Der VW-Skandal hat gezeigt, wie machtlos europäische Verbraucher im Kampf gegen Riesenkonzerne sind. Die EU-Kommission will das ändern.

11.04.2018, 23:01

Brüssel (dpa) l Sammelklagen, höhere Strafen gegen Unternehmen, mehr Transparenz bei Online-Käufen: Die EU-Kommission will die Rechte europäischer Verbraucher stärken. „In einer globalisierten Welt, in der Großunternehmen einen riesigen Vorteil gegenüber den einzelnen Verbrauchern haben, müssen wir wieder Chancengleichheit herstellen“, sagte EU-Justizkommissarin Vera Jourova am gestrigen Mittwoch in Brüssel. „Betrügen darf nicht billig sein.“ Die entsprechenden Gesetzesvorschläge sind auch eine Folge des VW-Abgasskandals mit Millionen Geschädigten, die in Europa bislang kaum Entschädigung erhalten haben. Ein Überblick über die Pläne:

In Fällen mit vielen Geschädigten in mehreren EU-Staaten sollen künftig Sammelklagen möglich sein. „Qualifizierte Institutionen“ wie Verbraucherverbände könnten dann stellvertretend für die Geschädigten gegen Unternehmen auf Unterlassung und Schadenersatz klagen. Auch außergerichtliche Einigungen sollen möglich sein. Das Entstehen einer Klageindustrie wie in den USA will die EU-Kommission verhindern, indem nur Non-Profit-Organisationen – und keine Anwaltskanzleien – im Namen der Verbraucher klagen dürfen. Die deutsche Regierung plant mit der Musterfeststellungsklage derzeit ein ähnliches Instrument.

„Das Machtgefälle zwischen Großunternehmen und Verbrauchern wird in Europa ein Stück kleiner“, sagte der Grünen-Europaabgeordnete Sven Giegold. Auch SPD-Politiker begrüßten den Vorschlag. Die Wirtschaft warnte hingegen vor dem Entstehen einer Klageindustrie nach US-Vorbild.

Bislang waren die Höchststrafen, die nationale Verbraucherschutzbehörden gegen globale Unternehmen in Fällen wie dem VW-Dieselgate verhängen konnten, wenig abschreckend. Brüssel will das ändern und plant bei unlauteren Geschäftspraktiken Strafen von vier Prozent des Jahresumsatzes im jeweiligen Land. Die EU-Staaten könnten auch höhere Auflagen verhängen.

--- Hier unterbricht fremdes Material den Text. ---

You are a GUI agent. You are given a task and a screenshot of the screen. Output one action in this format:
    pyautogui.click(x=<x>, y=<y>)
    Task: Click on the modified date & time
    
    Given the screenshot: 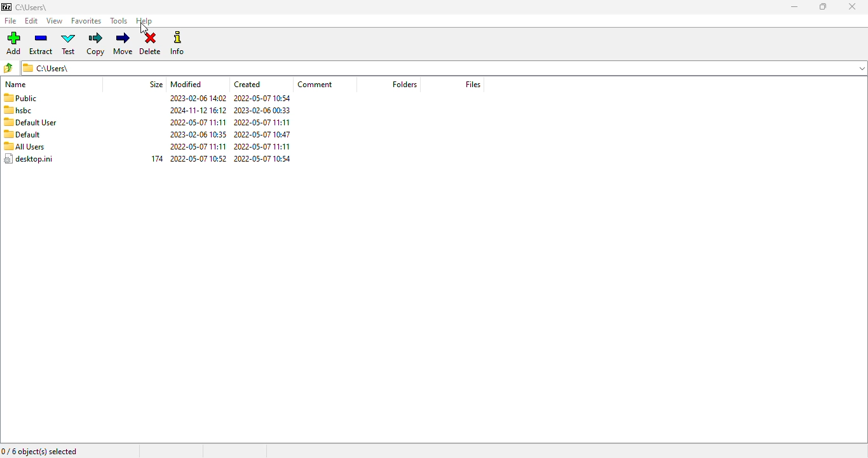 What is the action you would take?
    pyautogui.click(x=198, y=128)
    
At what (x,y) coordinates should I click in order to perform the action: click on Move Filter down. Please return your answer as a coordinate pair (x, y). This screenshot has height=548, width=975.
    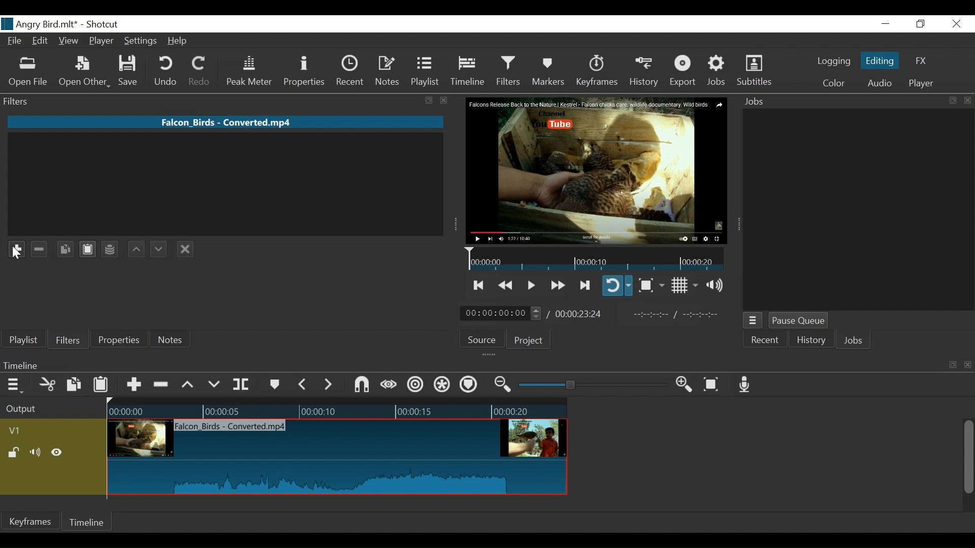
    Looking at the image, I should click on (159, 248).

Wer auf Online-Marktplätzen wie Ebay oder Amazon einkauft, soll besser informiert werden, ob er Geschäfte mit einem Händler oder einer Privatperson macht – danach richten sich schließlich die Rechte des Verbrauchers. Außerdem soll kenntlich gemacht werden, ob ein Anbieter für eine prominente Anzeige seines Angebots zahlt. Bei kostenlosen Diensten wie sozialen Netzwerken oder Mail-Zugängen sollen Verbraucher künftig das Recht haben, zwei Wochen nach Vertragsabschluss davon zurückzutreten.

Eine Hose online kaufen, mehrere Tage tragen und dann umtauschen? Das soll nach dem Willen der EU-Kommission nicht mehr möglich sein. Wenn Kleidung nicht nur anprobiert, sondern auch getragen wurde, müssen die Anbieter das Geld nicht erstatten.

Der Papiertiger des Verbraucherrechts bekomme endlich Zähne, teilte der europäische Verbraucherschutzverband BEUC mit. „Viel zu oft müssen Verbraucher die Rechnung für unfaire Geschäftspraktiken von Unternehmen selbst zahlen“, sagte Geschäftsführerin Monique Goyens. Auf dem Weg zu einer vollwertigen Sammelklage in der EU sei der EU-Vorschlag jedoch nur ein erster Schritt. Bevor die Kommissionsvorschläge EU-Recht werden, müssen Europaparlament und EU-Staaten ihnen mehrheitlich zustimmen.